Hitchcock continued, “Thus Pius IX quite accurately saw the liberal governments of his day as sworn enemies of the Church and the rhetoric of religious freedom as a rationalization of persecution.” They waved around flags of libertè when in reality, they were as anti-liberty as you can get. They didn’t want freedom of religion, they wanted freedom from religion. They didn’t want freedom to discover the truth, they wanted freedom from Truth.

Many Catholics today lump libertarianism in with the liberalism that Pope Pius IX condemned. They see it as a “spawn” of the Enlightenment and in direct opposition to the Catholic Church.   

Nothing could be further from the truth. The liberalism that Pope Pius IX condemned was indeed a spawn of the Enlightenment but it was anything but liberal in the true  sense of the word. It was a violent, coercive, atheistic cult of the state and the father of all the democidal totalitarian regimes of the 20th century. 

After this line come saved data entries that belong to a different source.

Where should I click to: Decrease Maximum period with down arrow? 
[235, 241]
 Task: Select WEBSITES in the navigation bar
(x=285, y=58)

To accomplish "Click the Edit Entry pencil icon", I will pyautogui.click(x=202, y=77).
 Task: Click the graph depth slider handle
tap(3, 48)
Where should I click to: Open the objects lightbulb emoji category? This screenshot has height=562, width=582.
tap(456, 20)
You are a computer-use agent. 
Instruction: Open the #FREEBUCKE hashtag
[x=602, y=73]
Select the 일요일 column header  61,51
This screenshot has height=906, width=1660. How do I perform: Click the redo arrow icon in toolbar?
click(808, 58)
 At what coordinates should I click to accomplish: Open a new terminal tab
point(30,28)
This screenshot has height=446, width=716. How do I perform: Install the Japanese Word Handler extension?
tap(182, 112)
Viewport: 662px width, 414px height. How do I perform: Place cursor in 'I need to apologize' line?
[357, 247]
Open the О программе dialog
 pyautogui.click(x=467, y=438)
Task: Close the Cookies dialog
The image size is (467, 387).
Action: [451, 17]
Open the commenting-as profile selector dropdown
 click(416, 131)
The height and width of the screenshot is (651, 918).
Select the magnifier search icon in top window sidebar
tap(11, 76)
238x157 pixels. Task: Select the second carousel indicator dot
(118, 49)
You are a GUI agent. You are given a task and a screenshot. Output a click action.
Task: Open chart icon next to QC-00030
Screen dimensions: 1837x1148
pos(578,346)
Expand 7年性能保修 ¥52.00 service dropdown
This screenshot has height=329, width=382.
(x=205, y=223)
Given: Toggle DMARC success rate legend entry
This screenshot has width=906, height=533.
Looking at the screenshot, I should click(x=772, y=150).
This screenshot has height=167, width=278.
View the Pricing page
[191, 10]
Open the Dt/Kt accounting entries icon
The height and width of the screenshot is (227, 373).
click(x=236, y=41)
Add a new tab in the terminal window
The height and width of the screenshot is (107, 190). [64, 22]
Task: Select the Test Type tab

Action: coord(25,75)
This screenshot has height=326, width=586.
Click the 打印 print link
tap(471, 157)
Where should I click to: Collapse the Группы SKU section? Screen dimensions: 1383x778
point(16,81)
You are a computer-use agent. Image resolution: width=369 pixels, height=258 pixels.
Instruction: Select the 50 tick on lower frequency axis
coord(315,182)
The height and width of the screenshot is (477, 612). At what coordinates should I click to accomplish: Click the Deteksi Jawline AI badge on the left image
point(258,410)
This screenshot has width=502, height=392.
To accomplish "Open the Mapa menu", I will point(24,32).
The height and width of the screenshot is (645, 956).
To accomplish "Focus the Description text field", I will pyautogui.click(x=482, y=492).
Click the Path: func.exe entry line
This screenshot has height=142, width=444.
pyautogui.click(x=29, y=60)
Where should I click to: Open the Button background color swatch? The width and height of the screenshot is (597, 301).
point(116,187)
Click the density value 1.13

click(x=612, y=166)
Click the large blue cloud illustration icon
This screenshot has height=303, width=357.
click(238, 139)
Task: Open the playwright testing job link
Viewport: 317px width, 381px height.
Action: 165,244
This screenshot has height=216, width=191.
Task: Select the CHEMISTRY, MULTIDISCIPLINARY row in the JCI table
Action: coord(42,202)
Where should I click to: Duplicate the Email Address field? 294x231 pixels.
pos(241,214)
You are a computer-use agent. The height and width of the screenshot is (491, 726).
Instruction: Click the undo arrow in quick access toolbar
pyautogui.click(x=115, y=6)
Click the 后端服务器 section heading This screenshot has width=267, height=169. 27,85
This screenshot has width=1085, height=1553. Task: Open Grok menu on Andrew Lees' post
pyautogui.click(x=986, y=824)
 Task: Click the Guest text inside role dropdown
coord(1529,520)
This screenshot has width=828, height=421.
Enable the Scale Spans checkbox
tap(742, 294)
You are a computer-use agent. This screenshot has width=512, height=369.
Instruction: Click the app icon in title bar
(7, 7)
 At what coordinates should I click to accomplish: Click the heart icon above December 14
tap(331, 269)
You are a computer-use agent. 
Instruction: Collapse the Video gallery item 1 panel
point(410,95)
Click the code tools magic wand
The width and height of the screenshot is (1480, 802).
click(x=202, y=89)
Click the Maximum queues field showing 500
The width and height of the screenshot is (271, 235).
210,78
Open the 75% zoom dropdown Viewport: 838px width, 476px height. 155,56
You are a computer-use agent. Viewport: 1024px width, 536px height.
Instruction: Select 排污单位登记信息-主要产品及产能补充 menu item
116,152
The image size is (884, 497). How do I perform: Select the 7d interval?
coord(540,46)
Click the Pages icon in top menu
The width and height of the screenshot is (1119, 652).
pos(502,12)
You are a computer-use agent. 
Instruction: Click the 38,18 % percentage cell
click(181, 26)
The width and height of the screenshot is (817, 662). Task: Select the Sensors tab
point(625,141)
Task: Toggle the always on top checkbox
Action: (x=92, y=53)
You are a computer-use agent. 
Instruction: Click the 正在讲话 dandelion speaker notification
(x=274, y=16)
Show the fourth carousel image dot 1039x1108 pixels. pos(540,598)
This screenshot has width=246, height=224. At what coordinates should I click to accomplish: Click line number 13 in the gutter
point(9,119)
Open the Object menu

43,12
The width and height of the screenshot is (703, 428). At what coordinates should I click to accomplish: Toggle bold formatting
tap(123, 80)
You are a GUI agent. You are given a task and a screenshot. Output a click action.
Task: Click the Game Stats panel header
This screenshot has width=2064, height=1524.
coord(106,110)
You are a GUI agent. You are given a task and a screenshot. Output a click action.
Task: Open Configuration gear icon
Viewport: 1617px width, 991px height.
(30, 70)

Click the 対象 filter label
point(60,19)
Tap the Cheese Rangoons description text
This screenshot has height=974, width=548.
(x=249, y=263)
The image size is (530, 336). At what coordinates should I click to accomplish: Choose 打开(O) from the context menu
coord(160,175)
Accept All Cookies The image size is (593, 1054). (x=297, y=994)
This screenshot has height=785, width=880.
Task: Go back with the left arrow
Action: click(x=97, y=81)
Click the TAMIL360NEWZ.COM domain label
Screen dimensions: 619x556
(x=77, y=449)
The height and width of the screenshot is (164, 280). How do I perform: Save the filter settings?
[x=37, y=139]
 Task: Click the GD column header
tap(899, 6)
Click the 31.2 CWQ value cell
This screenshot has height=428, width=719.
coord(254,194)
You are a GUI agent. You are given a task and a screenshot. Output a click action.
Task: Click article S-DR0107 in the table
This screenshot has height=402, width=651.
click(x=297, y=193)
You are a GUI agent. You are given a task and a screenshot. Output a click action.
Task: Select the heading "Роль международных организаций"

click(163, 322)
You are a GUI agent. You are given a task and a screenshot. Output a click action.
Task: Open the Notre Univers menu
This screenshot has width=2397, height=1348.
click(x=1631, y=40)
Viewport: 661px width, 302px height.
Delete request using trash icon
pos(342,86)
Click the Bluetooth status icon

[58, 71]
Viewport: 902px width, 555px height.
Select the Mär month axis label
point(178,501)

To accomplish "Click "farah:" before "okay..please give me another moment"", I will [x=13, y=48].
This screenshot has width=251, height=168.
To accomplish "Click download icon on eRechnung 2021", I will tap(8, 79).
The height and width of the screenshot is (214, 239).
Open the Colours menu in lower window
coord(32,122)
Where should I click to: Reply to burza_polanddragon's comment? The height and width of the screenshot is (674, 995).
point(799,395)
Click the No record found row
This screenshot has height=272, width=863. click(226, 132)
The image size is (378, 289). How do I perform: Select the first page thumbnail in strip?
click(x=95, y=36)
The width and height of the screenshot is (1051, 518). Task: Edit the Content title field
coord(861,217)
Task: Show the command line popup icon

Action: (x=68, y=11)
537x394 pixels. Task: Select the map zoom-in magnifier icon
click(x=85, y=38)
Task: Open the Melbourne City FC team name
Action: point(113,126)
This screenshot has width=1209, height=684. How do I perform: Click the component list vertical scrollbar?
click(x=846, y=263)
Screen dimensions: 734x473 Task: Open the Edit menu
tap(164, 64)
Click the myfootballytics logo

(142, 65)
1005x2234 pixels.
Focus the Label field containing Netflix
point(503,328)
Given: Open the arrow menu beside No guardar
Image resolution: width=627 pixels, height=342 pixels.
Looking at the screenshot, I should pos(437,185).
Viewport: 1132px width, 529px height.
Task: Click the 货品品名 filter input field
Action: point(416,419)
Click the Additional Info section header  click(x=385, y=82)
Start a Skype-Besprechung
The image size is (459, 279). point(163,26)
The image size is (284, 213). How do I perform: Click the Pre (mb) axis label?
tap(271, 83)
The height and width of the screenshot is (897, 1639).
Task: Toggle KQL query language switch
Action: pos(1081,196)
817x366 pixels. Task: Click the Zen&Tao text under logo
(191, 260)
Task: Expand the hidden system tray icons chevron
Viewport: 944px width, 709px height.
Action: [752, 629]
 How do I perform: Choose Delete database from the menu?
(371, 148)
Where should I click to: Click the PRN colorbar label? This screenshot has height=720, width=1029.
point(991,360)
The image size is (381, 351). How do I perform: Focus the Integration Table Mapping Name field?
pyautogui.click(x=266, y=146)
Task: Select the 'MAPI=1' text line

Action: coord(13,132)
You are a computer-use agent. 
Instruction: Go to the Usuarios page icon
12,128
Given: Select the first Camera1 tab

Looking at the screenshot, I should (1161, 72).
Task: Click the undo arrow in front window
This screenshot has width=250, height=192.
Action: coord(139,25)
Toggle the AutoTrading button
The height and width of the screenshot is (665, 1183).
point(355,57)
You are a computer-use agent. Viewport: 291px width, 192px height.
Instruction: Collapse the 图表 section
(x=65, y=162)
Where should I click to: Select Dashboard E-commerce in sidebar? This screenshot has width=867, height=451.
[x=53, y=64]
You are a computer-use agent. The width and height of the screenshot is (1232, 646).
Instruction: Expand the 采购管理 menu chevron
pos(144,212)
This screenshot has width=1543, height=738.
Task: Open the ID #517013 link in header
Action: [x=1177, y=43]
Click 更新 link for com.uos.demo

Libertarianism—the philosophy that all humans have intrinsic Natural Rights to life, liberty, and property and that no one has the authority to violate those rights—on the other hand, traces back to Moses when he told Pharaoh to “Let my people go.” It is infused in the teaching of Jesus Christ, reinforced by the Church Fathers—namely Augustine in City of God, bolstered by the Natural Law philosophy of the Scholastics, and then subsequently backed by the Second Vatican Council in its Decree on Religious Liberty. 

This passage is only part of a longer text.